▸ What is being asked
Each entry needs to be copied exactly, with nothing left out.

==== Information provided

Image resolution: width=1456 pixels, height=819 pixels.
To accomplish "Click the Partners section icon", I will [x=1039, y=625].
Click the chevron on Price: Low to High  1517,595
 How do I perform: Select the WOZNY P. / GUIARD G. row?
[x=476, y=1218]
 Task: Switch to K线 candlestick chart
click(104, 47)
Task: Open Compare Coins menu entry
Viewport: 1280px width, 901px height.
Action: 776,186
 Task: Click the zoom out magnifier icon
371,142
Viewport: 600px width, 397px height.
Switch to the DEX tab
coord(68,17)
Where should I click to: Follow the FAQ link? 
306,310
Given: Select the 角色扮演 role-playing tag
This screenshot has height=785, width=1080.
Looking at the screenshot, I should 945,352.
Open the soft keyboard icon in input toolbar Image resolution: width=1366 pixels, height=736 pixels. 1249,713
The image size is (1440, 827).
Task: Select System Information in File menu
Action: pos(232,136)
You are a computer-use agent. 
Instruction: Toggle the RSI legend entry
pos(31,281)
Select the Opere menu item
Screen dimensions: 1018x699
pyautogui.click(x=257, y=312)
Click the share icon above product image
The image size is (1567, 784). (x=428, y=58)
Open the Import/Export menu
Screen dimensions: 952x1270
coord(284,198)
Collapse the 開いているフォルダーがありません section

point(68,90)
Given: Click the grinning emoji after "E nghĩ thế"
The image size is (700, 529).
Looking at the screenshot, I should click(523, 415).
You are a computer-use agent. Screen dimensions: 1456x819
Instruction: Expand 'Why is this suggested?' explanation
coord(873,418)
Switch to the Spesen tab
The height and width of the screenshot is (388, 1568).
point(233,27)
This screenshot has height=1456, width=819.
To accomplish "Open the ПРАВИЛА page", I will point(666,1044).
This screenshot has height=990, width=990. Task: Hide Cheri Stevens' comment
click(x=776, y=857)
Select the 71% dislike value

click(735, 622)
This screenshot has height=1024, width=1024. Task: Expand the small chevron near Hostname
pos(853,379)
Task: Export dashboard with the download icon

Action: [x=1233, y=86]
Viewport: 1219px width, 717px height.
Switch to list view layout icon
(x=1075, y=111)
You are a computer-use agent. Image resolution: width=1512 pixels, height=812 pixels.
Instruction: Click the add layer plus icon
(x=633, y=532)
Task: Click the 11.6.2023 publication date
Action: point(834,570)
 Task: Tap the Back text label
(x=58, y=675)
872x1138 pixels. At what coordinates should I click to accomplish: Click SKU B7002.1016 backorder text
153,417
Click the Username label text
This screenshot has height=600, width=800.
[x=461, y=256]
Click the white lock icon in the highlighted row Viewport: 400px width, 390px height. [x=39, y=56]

========

▸ Solution for this exercise
Image resolution: width=1456 pixels, height=819 pixels.
To accomplish "Click the Partners section icon", I will [x=1039, y=625].
Click the chevron on Price: Low to High  1517,595
 How do I perform: Select the WOZNY P. / GUIARD G. row?
[x=476, y=1218]
 Task: Switch to K线 candlestick chart
click(104, 47)
Task: Open Compare Coins menu entry
Viewport: 1280px width, 901px height.
Action: 776,186
 Task: Click the zoom out magnifier icon
371,142
Viewport: 600px width, 397px height.
Switch to the DEX tab
coord(68,17)
Where should I click to: Follow the FAQ link? 
306,310
Given: Select the 角色扮演 role-playing tag
This screenshot has height=785, width=1080.
Looking at the screenshot, I should 945,352.
Open the soft keyboard icon in input toolbar Image resolution: width=1366 pixels, height=736 pixels. 1249,713
The image size is (1440, 827).
Task: Select System Information in File menu
Action: pos(232,136)
You are a computer-use agent. 
Instruction: Toggle the RSI legend entry
pos(31,281)
Select the Opere menu item
Screen dimensions: 1018x699
pyautogui.click(x=257, y=312)
Click the share icon above product image
The image size is (1567, 784). (x=428, y=58)
Open the Import/Export menu
Screen dimensions: 952x1270
coord(284,198)
Collapse the 開いているフォルダーがありません section

point(68,90)
Given: Click the grinning emoji after "E nghĩ thế"
The image size is (700, 529).
Looking at the screenshot, I should click(523, 415).
You are a computer-use agent. Screen dimensions: 1456x819
Instruction: Expand 'Why is this suggested?' explanation
coord(873,418)
Switch to the Spesen tab
The height and width of the screenshot is (388, 1568).
point(233,27)
This screenshot has height=1456, width=819.
To accomplish "Open the ПРАВИЛА page", I will point(666,1044).
This screenshot has height=990, width=990. Task: Hide Cheri Stevens' comment
click(x=776, y=857)
Select the 71% dislike value

click(735, 622)
This screenshot has height=1024, width=1024. Task: Expand the small chevron near Hostname
pos(853,379)
Task: Export dashboard with the download icon

Action: [x=1233, y=86]
Viewport: 1219px width, 717px height.
Switch to list view layout icon
(x=1075, y=111)
You are a computer-use agent. Image resolution: width=1512 pixels, height=812 pixels.
Instruction: Click the add layer plus icon
(x=633, y=532)
Task: Click the 11.6.2023 publication date
Action: point(834,570)
 Task: Tap the Back text label
(x=58, y=675)
872x1138 pixels. At what coordinates should I click to accomplish: Click SKU B7002.1016 backorder text
153,417
Click the Username label text
This screenshot has height=600, width=800.
[x=461, y=256]
Click the white lock icon in the highlighted row Viewport: 400px width, 390px height. [x=39, y=56]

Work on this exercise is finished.